GeoFormer

Official PyTorch implementation of Structured Invariance for Vision Backbones: A Geometric Route to MetaFormer.

Overview

Invariance has long been a foundational prior in vision, but its role in modern vision backbones under scaling laws has become increasingly ambiguous.
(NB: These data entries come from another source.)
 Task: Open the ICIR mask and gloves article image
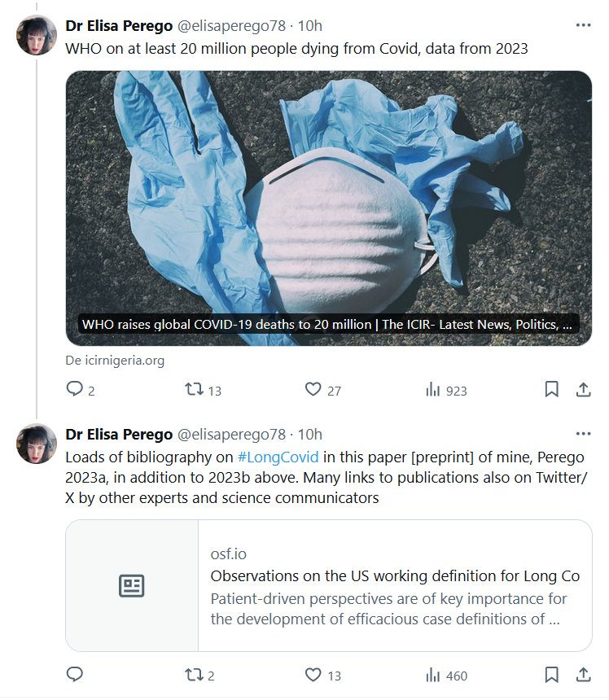click(328, 195)
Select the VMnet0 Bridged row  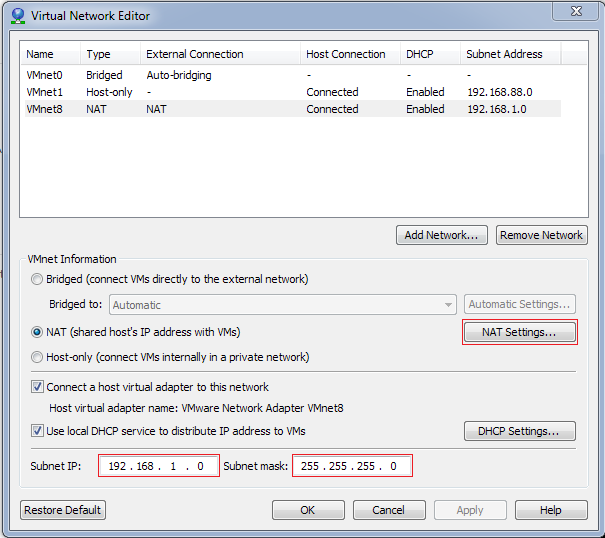coord(293,75)
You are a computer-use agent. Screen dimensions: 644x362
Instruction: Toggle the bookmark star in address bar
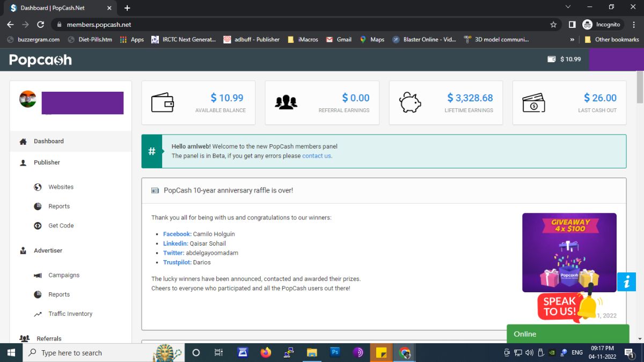pos(553,24)
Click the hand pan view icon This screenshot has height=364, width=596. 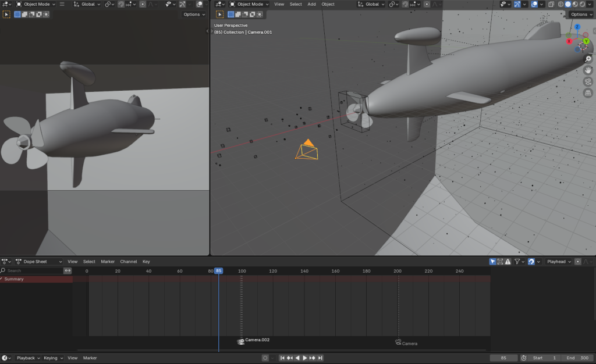588,70
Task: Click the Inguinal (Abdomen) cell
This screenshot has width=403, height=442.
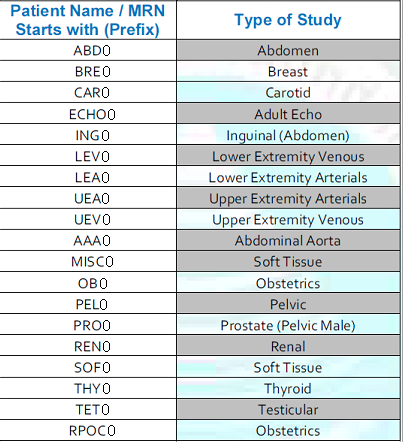Action: 288,135
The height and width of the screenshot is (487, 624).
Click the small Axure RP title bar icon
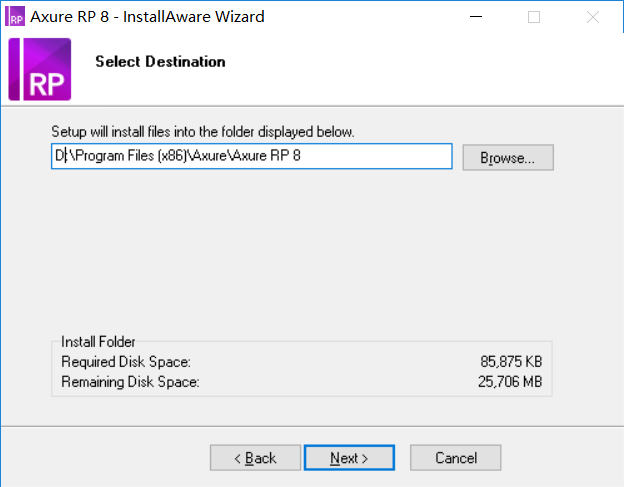point(16,17)
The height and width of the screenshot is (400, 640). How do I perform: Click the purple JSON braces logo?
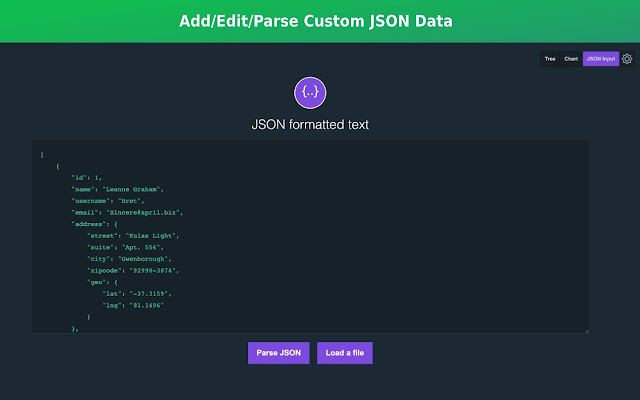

In practice, it is often learned implicitly through data, augmentation, and scale, while making it explicit is commonly viewed as restricting representational flexibility.

This paper studies the role of invariance in vision backbones through a geometric route to MetaFormer, centered on two questions: where invariance should reside in vision backbones, and whether explicit invariance can yield gains under scaling.

To answer these questions, we extend the theory of moments and moment invariants to modern backbones by formulating a unified learnable framework for global, local, and hierarchical invariance, in which the role of learnable operators becomes analytically explicit.

Within this framework, we establish a classification theorem showing that, under suitable assumptions, every admissible continuous local linear operator with scalar-like channels reduces to shared pointwise 1x1 convolution. This result reveals a principled role for 1x1 convolution in geometry-compatible learning.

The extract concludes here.